Dois dias atrás, o CADAMINUTO deu como manchete a seguinte notícia: “Publicado decreto que reduz carga tributária para setor sucroalcooleiro de Alagoas”. O governador Renan Filho justificou a medida dizendo que isso vai aumentar a arrecadação do Estado. Disse também que, com o decreto, haverá “a manutenção e a geração de milhares de postos de trabalho”.
De longe, não sei como se dá a feitiçaria de elevar a arrecadação ao mesmo tempo em que se abre mão de receita de ICMS. Achei curioso também que o anúncio não tenha recebido nenhuma crítica, sequer um questionamento de outros setores da economia, de sindicatos ou de vozes da imprensa alagoana. E olhe que estamos falando de algo delicadíssimo para os rumos de Alagoas.
Falo da tradição de socorro a usinas e usineiros. É a nossa “elite” de formação, os emblemáticos senhores de engenho, de ontem e de hoje. Eles perderam muita força, é verdade, mas o apetite pela grilagem sobre a coisa pública segue em níveis pantagruélicos. Com DNA autoritário, sua marca registrada, essa turma se habituou a mandar no estado como se fosse o terreiro de suas fazendas.

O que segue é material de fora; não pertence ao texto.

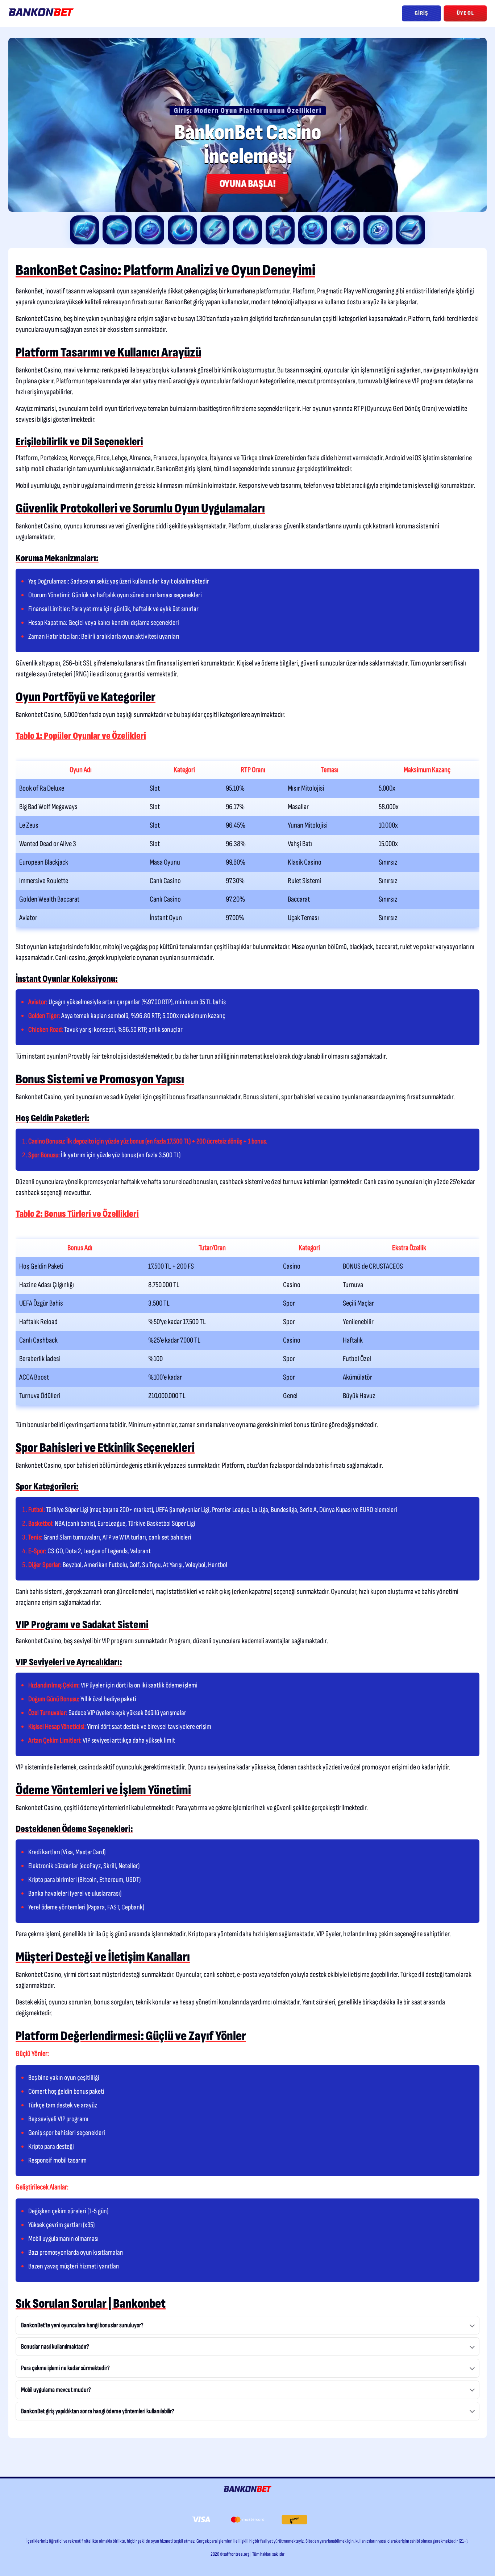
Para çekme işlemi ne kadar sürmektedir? (65, 2368)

Sobre o novo decreto de isenção de ICMS, outro aspecto relevante, e ainda bem mais estranho, é a coincidência do calendário. A decisão de impacto nas finanças estaduais ocorre justamente à beira das eleições, com o atual governador tentando renovar o mandato. Vamos acreditar que, como disse, tudo não passe mesmo de uma inocente coincidência. Que venham os empregos.
O poder e a influência dos usineiros no processo eleitoral formam um capítulo crucial em nossa história. Lá no passado, quando eu andava ali pela paisagem dos canaviais, cortando estradas de terra entre Atalaia, Viçosa e Chã Preta, passando por Capela, Cajueiro e arredores, todos conheciam uma sentença fatal: “Quem vai ganhar a eleição é o candidato da usina”. Não dava outra.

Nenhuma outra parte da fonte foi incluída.